I set out to create a drone with WiFi cracking abilities. Since drones can fly, they can minimize interference and maximize signal strength by flying directly above access points. Drones are designed to be light yet powerful. The setup I wanted to use needed to be light as to minimally affect the drones flying ability. I choose a light 1200 mAh battery from Adafruit and their PowerBoost 1000 to convert the batteries voltage to 5V at a steady 1 Amp. This was needed to power the RaspberryPi.
The Software Setup
Setting up the Pi took longer than expected. I began to follow the guide here. I was using a RaspberryPi 3 which has onboard WiFi as mentioned in the guide. Unfortunately because I wanted to utilize the tool set that comes with Kali, I had Kali installed instead of Raspian. This created some problems I’ll talk about later. To start, I installed and setup hostapd and udhcpd as follows:
sudo apt-get install hostapd udhcpd
Then I edited the config file at /etc/udhcpd.conf. I began by commenting out the lines the config file came with and adding the following at the bottom of the file.
opt subnet 255.255.255.0
opt router 192.168.42.1
opt lease 864000
Then I commented out this line in /etc/default/udhcpd
Then I setup the address and netmask the Pi’s interface needed to use in /etc/network/interfaces.
iface wlan0 inet static
Next, I setup hostapd by creating the file /etc/hostapd/hostapd.conf. The bottom three lines are crucial to the RaspberryPi and we will return to the driver option later.

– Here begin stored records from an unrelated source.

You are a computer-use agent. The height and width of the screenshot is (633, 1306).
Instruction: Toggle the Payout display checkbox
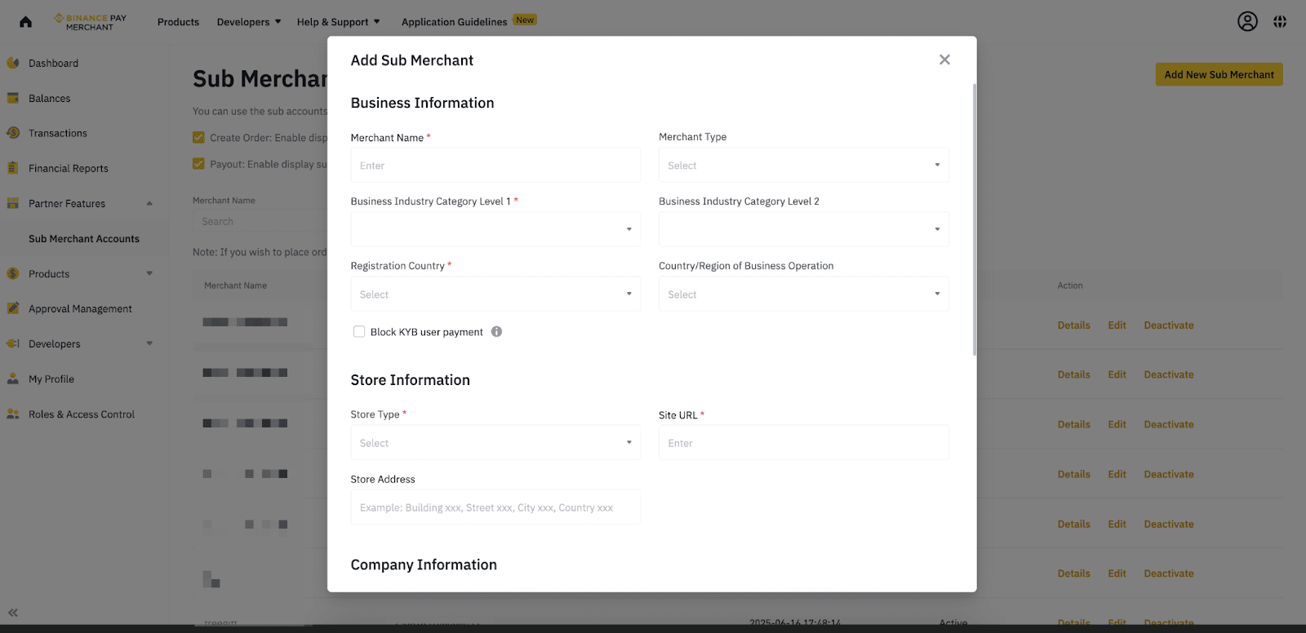pyautogui.click(x=198, y=164)
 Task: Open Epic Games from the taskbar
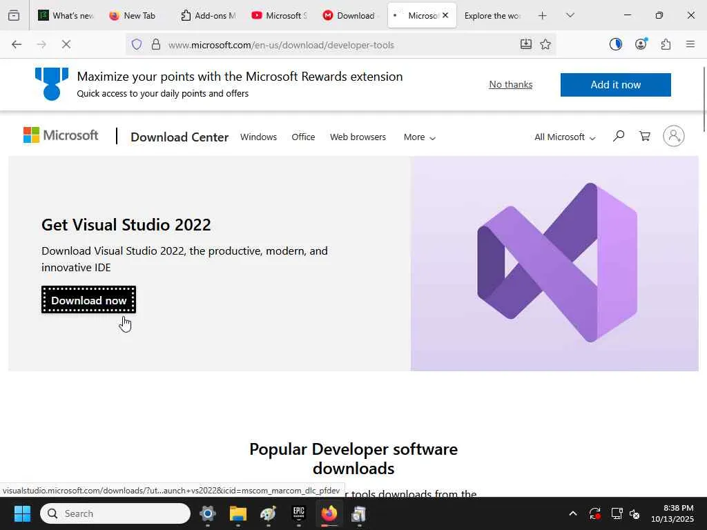point(298,514)
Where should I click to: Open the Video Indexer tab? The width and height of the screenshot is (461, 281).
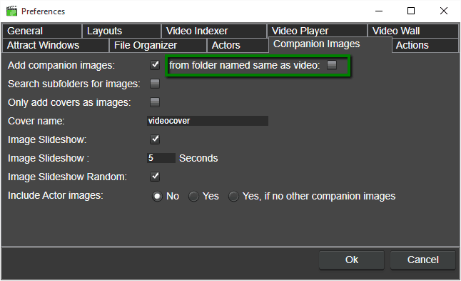click(x=214, y=31)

ieee80211n=1 # 802.11n support
wmm_enabled=1 # QoS support
One last step; editing the #DAEMON_CONF=”” line in the /etc/default/hostapd file to read:
Finally we just start up the services and tell them to start on boot!

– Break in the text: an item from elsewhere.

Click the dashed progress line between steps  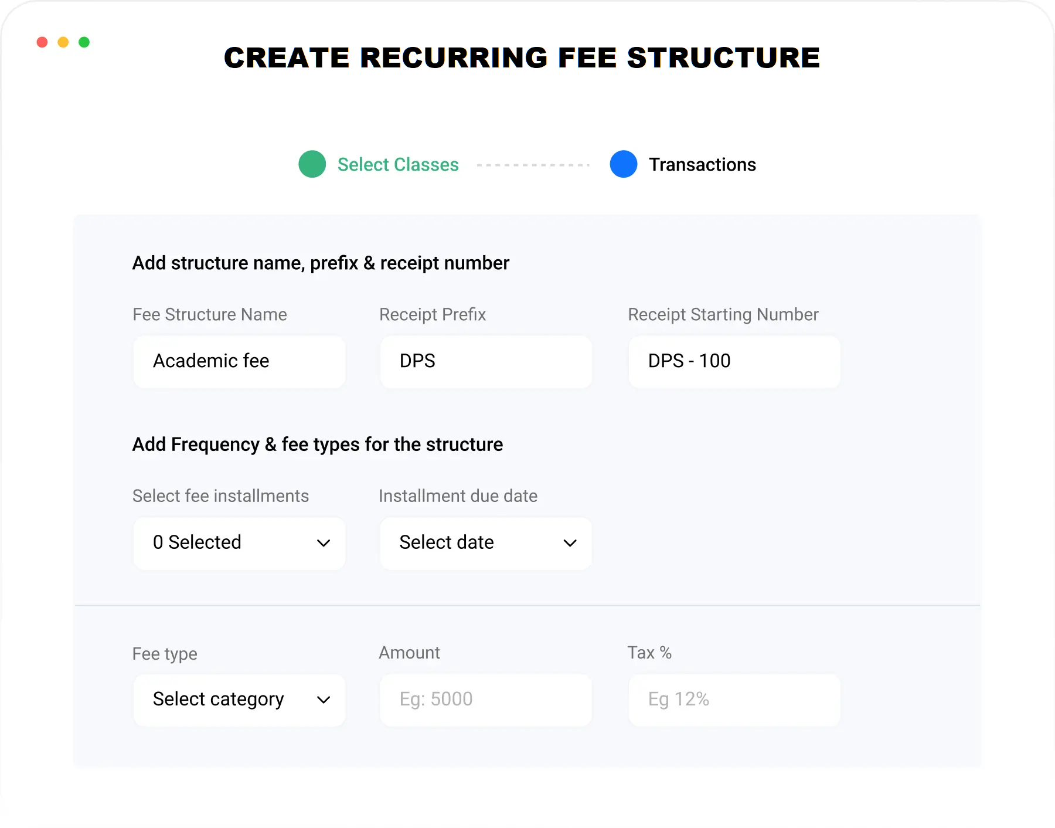[533, 165]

sudo service hostapd start
sudo service udhcpd start
sudo systemctl enable hostapd
sudo systemctl enable udhcpd
Now back to that driver issue….
Since I was running Kali Linux, after an excruciating amount of time and frustration I found the firmware for the wireless card was simply not installed. Yes I used the SPECIFIC Kali image for the Pi, and NO it didn’t come with the firmware. Inside this firmware package is the nl80211 driver. Anyways, I fixed this with a simple apt-get and a reboot.
apt-get install firmware-brcm80211
The Hardware Setup
The PowerBoost’s connectors needed to be soldered on before I could continue.
Below is a picture before the hardware was put on the drone.
After a large amount of electrical tape, we were ready for flight.
The whole system worked surprisingly well. I was able to connect to the network the Pi was making with no problems. From there I ssh’d into the Pi. The aircrack-ng suite I used to capture the 4-way WiFi handshake worked decently. From what I could tell, the Pi just didn’t have enough power to make it’s own network AND run a network card in monitor mode. It just wasn’t discovering very many networks and struggled to capture the actual handshake after many de-auth attacks. A larger battery at a higher amperage could fix this.
After some issues with udhcpd I switched to isc-dhcp-server. Much faster and more reliable address assignment.